Column: Fight GOP tax plan, withhold taxes

Karen Rubin

Money is power in America. He who has the gold makes the rules.

These tenets have become even more manifest thanks to the politicized right-wing majority on the Supreme Court and its anti-democratic Citizens United decision which effectively equated cash with speech, therefore, he who has the most cash, has the most speech.
And the Republican tax scheme furthers this power grab.
Tax policy doesn’t just incentivize or discourage enterprises and where resources should be allocated, it is a declaration of priorities and moral values.
The Trump/Republican tax plan is designed to steal from the middle class to give to the already ridiculously rich (and powerful), exacerbating growing income inequality.

But it does more: it redistributes wealth and resources and, ultimately political power, from blue states to red states.
This strategy was displayed in the failed Graham-Cassidy “health-care” bill intended to repeal and replace the Affordable Care Act.

Besides putting 32 million people into a state of medical and financial insecurity (a state in which they are more vulnerable and less politically powerful), it would have shifted Medicaid funding from states that had implemented Obamacare to those (red states) which had not.


It would have cost New York $16.9 billion (the most of any state), with another $2.6 billion in federal cuts to the Disproportionate Share of Hospital payment program.
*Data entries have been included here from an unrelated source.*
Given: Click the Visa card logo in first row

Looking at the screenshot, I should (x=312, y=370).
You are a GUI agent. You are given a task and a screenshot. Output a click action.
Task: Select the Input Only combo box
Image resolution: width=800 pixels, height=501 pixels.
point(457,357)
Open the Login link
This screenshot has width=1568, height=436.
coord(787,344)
And Republicans failure to reauthorize Children’s Health Insurance Program, which expired ironically on the day proclaimed by Trump as “Child Health Day,” cuts $1.1 billion, jeopardizing care to 330,000 New York children (over 9 million nationally).

Just these four major federal cuts, totaling more than $21.2 billion annually and undermining healthcare for 3 million New Yorkers, are disproportionate to the rest of the country.


That’s only the beginning: Republicans are aiming their biggest punch in their tax plan, which would pay for the $1 trillion shift in federal revenue to the already fabulously rich by eliminating the deductibility of state and local taxes.

That falls hardest on New York and other Blue states which tend to have higher taxes because they also provide more services (health, education, infrastructure).

This would cost New York State taxpayers $17.5 billion, the most of any state, and effectively double-tax 3.3 million New Yorkers, the vast majority middle class.

The intention is to bankrupt and rob states with Democratic/progressive/liberal majorities any ability to transition to a clean energy economy, to provide education and health care, infrastructure and affordable housing — all that is anathema to Republican theology.

It’s to engender residents’ anger at Democratic electeds (property taxes are a guaranteed rallying cry).

In fact, it effectively tramples “states rights” by depriving states the resources to determine their own policies, the very thing that the Republican Freedom Caucus claims to favor.

It’s to make living in blue states uneconomical compared to the red states which have low taxes but depend upon the federal government to make up the difference.

Just as Republicans strive to “starve” the beast of Big Government, they intend to cut off any state’s ability to move forward with a progressive agenda.

But the Republican plan to pay for their redistribution of wealth and power to the already wealthy and powerful by eliminating the deductibility of state and local real estate taxes does something even more insidious: it puts the American Dream of home ownership — a bulwark for the middle class and upward mobility – out of reach.

Republicans realized after the 2008 Bush Great Recession that uprooting home ownership is part of their voter suppression strategy at play in the “Election Integrity” Commission headed by voter suppressionist Kris Kobach.

They realize that people who own homes, who feel they have a stake in a community, are more likely to register and vote.

If the only ones who can afford home ownership are the wealthiest (with a stake in preserving the status quo), the calculation is that will be a more secure voting bloc for Republicans.

If you keep the young, the elderly, the new citizen, poor people of color unmoored and, in the case of young voters just making their way in the world, having to move often – for jobs, for rental housing — their right to vote will either go unexercised or challenged.

They capitalize on the confusion state-by-state of how and where and when to register to vote, whether you have to keep changing your driver’s license and car insurance, etc. It becomes exhausting. And that’s what Republicans want, as they throw up whatever obstacles they can to prevent people from exercising their right to vote.

And it just may make living in a state uneconomical, so that workers are forced to go to those Southern states where wages are kept low but where there are few taxes (and few services).

“New York State is again hit hardest of any state by the federal tax plan’s inclusion of this provision, according to data from the Tax Foundation,” Cuomo’s office stated. “Just five states – California, Illinois, New Jersey, Massachusetts, and New York – make up 50 percent of the revenues required to support the federal tax plan. The federal government’s tax plan deliberately makes New York less competitive than other states to attract people and businesses.”


The Republican tax plan is politically strategic. And New York — which is the No. 1 state contributor to the federal government, sending $48 billion more to Washington each year than is returned and the other blue “donor” states should act: like a tenant with a legal challenge to a landlord, donor states should withhold the amount of funds that the Republican Congress is diverting and put it in an escrow account in order to provide necessary services to citizens.